EXERCISE DETAILS ▸ Go through the entries below and print, exactly, the lines starting at the one with "Where should I click to: Check" and ending at the one with "You are a computer-use agent. Viewport: 437px", keeping both ends and no others.

Saved entries

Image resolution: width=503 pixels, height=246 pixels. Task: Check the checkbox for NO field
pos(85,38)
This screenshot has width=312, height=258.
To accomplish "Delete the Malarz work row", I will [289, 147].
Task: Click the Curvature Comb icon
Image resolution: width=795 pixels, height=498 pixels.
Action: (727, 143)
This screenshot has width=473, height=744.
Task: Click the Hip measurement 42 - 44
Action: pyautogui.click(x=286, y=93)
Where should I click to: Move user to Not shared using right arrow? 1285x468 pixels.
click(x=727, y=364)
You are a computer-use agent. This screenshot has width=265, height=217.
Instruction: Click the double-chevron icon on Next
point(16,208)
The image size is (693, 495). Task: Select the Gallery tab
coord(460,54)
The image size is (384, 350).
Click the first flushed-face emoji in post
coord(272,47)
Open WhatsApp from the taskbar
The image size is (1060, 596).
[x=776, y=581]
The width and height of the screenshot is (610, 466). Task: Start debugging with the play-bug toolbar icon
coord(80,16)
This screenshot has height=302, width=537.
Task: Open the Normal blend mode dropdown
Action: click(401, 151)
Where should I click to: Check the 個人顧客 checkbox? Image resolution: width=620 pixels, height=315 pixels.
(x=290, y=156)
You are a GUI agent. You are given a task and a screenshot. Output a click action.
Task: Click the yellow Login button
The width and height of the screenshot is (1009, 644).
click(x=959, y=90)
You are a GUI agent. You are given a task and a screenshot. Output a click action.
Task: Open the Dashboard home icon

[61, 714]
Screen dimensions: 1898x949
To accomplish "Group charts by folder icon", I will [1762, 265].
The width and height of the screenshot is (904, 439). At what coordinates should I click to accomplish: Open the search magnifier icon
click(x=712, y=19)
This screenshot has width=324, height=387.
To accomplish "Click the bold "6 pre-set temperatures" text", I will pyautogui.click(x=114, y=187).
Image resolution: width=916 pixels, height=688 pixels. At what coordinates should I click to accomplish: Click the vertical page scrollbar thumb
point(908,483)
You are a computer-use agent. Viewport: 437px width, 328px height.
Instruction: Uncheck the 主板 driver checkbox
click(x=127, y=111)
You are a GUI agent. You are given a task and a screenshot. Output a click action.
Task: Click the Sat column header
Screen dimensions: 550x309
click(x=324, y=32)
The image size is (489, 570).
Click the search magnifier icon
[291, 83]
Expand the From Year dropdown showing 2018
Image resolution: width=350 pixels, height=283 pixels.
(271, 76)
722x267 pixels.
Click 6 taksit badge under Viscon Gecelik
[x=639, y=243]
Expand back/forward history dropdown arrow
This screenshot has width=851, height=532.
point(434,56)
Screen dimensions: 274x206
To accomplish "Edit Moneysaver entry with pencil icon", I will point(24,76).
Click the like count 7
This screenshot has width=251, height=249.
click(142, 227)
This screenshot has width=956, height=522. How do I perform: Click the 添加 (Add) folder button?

ANSWER FOR THE TASK ▸
Where should I click to: Check the 個人顧客 checkbox? Image resolution: width=620 pixels, height=315 pixels.
(x=290, y=156)
You are a GUI agent. You are given a task and a screenshot. Output a click action.
Task: Click the yellow Login button
The width and height of the screenshot is (1009, 644).
click(x=959, y=90)
You are a GUI agent. You are given a task and a screenshot. Output a click action.
Task: Open the Dashboard home icon

[61, 714]
Screen dimensions: 1898x949
To accomplish "Group charts by folder icon", I will [1762, 265].
The width and height of the screenshot is (904, 439). At what coordinates should I click to accomplish: Open the search magnifier icon
click(x=712, y=19)
This screenshot has width=324, height=387.
To accomplish "Click the bold "6 pre-set temperatures" text", I will pyautogui.click(x=114, y=187).
Image resolution: width=916 pixels, height=688 pixels. At what coordinates should I click to accomplish: Click the vertical page scrollbar thumb
point(908,483)
You are a computer-use agent. Viewport: 437px width, 328px height.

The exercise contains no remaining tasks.